1
votes

I'm implementing a neural network with backward propagation. The weights are initialized to (-0.5, 0.5). However, after the first time the inputs are sent forward and errors and propagated back, the weights are increased to be around 1000, sometimes even 2000. (between the input layer and hidden layer)

The topology of the network consists of 3 layers: 1 input layer, 1 hidden layer, and 1 output layer. The input layer has 95 nodes, hidden layer has 3 nodes and output layer has 2 nodes. The training data set has 40,000 entries, they are normalized with their z-scores.

After seeing such high numbers I doubted my implementation, but then again, with learning rate set to 1 on the first propagation, if each entry has around (output*error)=0.25, which is reasonable, then a weight change to be about 1000 seems plausible.

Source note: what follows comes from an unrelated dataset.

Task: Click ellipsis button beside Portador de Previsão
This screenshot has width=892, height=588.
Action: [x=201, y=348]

Anyway, are weights in a neural network suppose to be this high?

Gracias

1
What activation function are you using?XCS
@Cristy 1/(1+e^(-input))lildoodilydo
What optimization algorithm are you using? For most of them, including the basic stochastic gradient descent, a learning rate of 1 is much, much, much too large, and your model may never converge with such a learning rate. See e.g. medium.com/octavian-ai/… for some discussion.Peteris
1 is pretty high learning rate. i suggest that you try something smaller, say .1 and see what happens.Ray Tayek

1 Answers

0
votes

A value that high isn’t necessarily a bad thing. Weights can be very high, or very low. They can even be zero!

Let’s say that you have two classes: A & B

Inputs for A classes are typically always around 0.00001. Values for B classes are the same, but some input values are around 0.001.

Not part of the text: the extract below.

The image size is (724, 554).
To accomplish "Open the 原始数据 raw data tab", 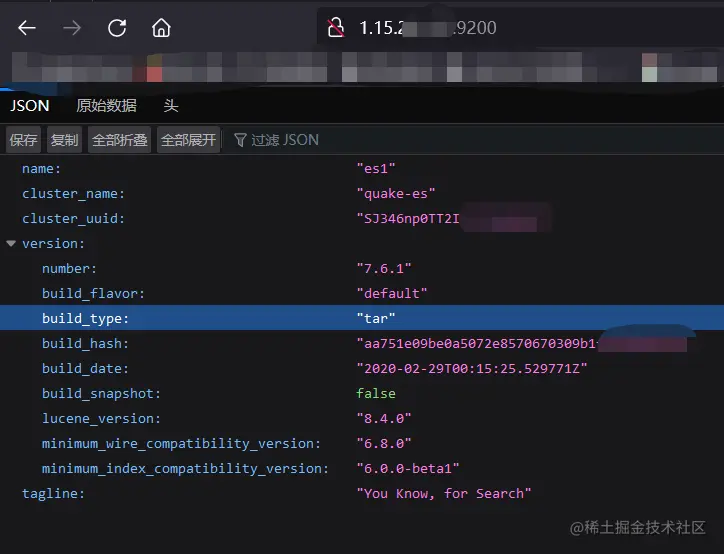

The input to a node is w * x

A) 0.00001 * 1000 = 0.001
B) 0.001 * 1000 = 1

When you feed outputs like A into sigmoid (your activation function), you near enough get a zero result. The signal dies.

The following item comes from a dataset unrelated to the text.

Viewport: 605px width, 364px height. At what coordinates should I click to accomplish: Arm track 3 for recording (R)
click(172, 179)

But for outputs like B going into a sigmoid function, you get a larger value out (unsure off hand, but probably around 1). So the signal is propagated forward.

The values of your weights depend on many things:

  • the data
  • the problem being solved
  • your activation function choices
  • the number of neurons in each layer
  • the number of layers
  • the value of other weights!